Q1: What does it cost to get a master’s from WGU? Why is the cost so much lower than almost everyone else? 

The average WGU College of Business graduate student finishes in about 18-months at a cost of around $13,000. There are several reasons WGU can offer quality master’s degrees at an affordable price. WGU is 100% online and doesn’t have the high carrying costs of maintaining a traditional campus. We use technology to deliver content that facilitates learning through competency-based education. What this means in practice is that we build programs and courses aligned with in-demand industry skills and ask students to demonstrate competency in those areas. Students learn and demonstrate what they know and can do rather than spending time in class to accumulate credit hours.

After proving competency, they move on to the next course, so if students are accelerating, they save time and money. This significantly changes the role of our faculty, who support our students through their personal education journeys. The typical role of one faculty member is divided into multiple roles to provide this student-centric personalization. Finally, by charging a flat rate tuition for every six-month term, students can move through as many courses as they can prove competency in, and our course instructors and mentors are there to help them along the way. 

Q2: Creating and running a quality graduate program is expensive. Faculty are sub-specialists and should be compensated well for their knowledge and time. How is it that WGU is able to offer such a low-cost degree? What are the quality trade-offs, if any, to a master’s at that price point?

I agree that faculty and their expertise are foundational to great graduate education. Of course, they should be paid competitive salaries. The trade-off in offering lower-cost, quality programs, taught by highly trained faculty members is to let go of some of the costly aspects of traditional models that don’t directly impact instruction.

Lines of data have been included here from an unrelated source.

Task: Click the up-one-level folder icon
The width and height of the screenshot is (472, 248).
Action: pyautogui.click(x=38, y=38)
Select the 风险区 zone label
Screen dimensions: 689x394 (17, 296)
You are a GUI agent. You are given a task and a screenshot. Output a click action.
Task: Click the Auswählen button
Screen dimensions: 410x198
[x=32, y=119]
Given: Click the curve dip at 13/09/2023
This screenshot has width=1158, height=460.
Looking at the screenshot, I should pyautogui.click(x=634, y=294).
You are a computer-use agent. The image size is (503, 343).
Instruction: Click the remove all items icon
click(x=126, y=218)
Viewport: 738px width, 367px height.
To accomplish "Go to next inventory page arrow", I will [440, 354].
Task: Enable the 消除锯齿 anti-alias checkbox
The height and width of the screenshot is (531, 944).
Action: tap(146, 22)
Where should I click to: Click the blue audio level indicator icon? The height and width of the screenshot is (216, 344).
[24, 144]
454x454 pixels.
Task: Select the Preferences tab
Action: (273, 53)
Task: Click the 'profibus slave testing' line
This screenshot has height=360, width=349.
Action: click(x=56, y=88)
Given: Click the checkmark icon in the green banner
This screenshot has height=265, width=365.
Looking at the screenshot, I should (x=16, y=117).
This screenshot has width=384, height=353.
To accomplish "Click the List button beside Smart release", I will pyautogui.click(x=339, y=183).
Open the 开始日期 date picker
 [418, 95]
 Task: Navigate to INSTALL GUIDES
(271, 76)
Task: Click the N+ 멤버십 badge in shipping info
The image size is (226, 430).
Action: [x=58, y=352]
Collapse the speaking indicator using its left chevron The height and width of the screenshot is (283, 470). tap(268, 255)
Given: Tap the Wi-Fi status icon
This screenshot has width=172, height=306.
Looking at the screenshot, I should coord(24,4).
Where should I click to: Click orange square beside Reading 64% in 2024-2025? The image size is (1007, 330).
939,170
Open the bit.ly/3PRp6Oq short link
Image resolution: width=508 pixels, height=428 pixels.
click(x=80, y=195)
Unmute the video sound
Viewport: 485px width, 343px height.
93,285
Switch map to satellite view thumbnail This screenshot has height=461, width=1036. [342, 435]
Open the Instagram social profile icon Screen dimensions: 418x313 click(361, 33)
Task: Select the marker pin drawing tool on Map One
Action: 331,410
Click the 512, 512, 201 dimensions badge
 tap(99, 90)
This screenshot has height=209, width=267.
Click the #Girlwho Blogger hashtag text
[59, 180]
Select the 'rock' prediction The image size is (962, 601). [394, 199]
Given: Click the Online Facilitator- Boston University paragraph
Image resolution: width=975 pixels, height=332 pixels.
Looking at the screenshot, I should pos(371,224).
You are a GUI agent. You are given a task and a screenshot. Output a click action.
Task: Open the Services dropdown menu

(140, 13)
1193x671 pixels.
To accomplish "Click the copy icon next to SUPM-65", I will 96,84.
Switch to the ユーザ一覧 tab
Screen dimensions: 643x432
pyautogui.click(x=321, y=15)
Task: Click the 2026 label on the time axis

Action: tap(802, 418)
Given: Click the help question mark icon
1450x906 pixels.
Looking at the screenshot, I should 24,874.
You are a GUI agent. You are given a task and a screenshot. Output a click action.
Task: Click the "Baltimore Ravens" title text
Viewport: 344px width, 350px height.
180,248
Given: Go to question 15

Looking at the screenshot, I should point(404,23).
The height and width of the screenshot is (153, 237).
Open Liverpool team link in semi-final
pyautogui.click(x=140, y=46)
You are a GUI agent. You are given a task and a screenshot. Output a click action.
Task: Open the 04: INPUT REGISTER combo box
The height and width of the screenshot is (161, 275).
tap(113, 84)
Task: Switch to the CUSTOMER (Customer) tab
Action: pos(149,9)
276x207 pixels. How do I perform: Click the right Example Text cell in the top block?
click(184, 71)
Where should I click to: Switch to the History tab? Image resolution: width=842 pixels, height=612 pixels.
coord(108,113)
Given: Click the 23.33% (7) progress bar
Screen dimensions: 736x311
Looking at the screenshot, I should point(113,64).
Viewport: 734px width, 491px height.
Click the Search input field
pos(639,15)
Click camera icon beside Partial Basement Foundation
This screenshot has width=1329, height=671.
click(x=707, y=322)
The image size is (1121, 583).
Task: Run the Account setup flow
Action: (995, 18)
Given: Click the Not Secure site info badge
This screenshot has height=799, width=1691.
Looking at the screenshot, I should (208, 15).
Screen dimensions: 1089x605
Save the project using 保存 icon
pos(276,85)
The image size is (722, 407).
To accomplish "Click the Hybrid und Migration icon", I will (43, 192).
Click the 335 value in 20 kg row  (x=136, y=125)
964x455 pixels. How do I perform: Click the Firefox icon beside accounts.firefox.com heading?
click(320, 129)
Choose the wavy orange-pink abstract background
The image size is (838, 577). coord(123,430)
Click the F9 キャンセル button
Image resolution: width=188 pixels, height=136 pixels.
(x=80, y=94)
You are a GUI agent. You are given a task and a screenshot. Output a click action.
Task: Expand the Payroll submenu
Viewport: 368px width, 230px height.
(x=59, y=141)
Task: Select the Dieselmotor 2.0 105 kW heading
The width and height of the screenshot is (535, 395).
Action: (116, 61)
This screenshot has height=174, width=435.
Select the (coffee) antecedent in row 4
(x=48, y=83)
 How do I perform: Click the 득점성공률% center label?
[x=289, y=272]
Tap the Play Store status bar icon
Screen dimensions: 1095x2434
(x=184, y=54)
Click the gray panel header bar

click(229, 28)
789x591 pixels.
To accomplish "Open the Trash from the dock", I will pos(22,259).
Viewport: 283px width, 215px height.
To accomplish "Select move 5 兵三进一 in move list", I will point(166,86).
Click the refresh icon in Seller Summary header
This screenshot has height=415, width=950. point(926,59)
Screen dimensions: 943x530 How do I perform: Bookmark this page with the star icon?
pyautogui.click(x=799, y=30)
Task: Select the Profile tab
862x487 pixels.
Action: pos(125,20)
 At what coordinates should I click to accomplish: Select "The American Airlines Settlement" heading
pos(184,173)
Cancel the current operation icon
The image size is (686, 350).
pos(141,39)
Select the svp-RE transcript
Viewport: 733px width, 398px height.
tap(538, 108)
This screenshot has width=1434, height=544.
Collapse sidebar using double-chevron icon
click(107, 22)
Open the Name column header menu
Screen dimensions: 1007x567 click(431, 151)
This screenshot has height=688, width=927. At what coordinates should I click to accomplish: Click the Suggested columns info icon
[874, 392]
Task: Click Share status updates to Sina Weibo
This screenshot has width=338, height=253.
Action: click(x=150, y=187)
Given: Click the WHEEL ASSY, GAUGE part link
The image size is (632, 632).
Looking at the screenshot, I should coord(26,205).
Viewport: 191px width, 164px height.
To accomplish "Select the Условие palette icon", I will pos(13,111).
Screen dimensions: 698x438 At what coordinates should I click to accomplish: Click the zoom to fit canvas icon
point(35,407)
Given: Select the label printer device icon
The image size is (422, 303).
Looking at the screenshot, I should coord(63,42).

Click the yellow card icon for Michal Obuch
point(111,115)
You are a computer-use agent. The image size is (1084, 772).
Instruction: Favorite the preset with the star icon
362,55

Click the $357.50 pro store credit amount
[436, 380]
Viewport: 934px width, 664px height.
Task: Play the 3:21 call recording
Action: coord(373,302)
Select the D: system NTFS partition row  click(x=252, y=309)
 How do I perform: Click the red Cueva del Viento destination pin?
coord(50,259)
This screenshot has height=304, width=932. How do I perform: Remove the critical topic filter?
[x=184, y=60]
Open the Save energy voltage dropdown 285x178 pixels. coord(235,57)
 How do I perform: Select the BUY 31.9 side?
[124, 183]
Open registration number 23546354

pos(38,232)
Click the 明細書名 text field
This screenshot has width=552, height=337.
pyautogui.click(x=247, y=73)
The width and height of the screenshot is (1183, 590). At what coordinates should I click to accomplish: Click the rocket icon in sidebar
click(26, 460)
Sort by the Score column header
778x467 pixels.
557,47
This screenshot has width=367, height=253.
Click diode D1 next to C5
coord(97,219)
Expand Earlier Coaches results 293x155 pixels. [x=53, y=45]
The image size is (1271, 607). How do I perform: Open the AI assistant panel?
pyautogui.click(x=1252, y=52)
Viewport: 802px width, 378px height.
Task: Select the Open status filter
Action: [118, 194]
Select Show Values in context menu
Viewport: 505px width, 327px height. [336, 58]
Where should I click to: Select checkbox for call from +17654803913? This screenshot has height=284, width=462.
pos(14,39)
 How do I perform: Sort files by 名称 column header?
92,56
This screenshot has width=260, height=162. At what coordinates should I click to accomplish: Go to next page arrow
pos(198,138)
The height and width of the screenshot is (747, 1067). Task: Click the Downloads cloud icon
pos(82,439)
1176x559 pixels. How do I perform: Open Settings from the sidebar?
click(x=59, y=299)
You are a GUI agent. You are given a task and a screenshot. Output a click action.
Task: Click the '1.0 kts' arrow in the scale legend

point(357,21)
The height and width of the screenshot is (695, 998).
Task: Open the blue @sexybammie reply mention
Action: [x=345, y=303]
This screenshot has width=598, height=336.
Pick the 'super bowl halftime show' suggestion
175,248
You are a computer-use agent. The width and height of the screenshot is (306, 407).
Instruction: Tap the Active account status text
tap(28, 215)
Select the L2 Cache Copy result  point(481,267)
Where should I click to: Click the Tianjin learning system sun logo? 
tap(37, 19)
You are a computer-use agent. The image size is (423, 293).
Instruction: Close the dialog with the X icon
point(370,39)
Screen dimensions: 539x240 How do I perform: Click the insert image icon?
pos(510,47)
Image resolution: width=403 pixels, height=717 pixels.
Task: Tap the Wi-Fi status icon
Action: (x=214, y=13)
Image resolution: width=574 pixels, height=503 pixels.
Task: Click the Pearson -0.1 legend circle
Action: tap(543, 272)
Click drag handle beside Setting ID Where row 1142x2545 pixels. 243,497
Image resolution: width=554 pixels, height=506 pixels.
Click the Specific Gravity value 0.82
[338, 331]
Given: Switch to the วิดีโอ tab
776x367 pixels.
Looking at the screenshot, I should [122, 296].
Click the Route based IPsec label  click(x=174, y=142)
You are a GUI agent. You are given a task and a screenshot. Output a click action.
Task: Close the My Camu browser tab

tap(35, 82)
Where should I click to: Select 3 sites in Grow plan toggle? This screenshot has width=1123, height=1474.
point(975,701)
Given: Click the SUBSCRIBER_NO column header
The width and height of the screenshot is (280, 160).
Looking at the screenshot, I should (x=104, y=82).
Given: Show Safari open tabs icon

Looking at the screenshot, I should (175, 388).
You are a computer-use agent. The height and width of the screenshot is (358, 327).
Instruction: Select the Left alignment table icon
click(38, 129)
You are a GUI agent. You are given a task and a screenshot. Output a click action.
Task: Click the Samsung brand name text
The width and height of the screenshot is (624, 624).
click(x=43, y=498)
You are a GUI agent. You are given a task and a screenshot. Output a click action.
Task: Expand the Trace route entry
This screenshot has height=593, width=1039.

I mentioned the overhead of buildings, but it is also letting go of some of the research budgets if you are not a research institution, it’s letting go of seat hour models in favor of self-paced/on-demand/competency models, and its holding ourselves accountable as administrators for the return on investment a student receives for completing their program. In other words, a student-centric approach.

The use of instructional technology, whether fully online or in a hybrid model, can help open access and create scaled experiences for students that also streamline costs for the institution and the student. We also need a mindset shift. Many critics of scaled, lower-cost programs, point out that they may lack networking or in-person experiences. There is some truth to that critique, but for the vast majority of students in MBA or MS in Leadership programs like WGU’s, these aspects may not be top priorities. For example, our students on average are in their late 30’s and early 40’s, more than half are female, and 82% are employed. These people already have robust networks, people skills, and resumes full of work-related accomplishments. They are interested in filling the gaps in their learning, gaining a needed credential, and accelerating their careers. WGU is the most cost-effective and timely route to those goals.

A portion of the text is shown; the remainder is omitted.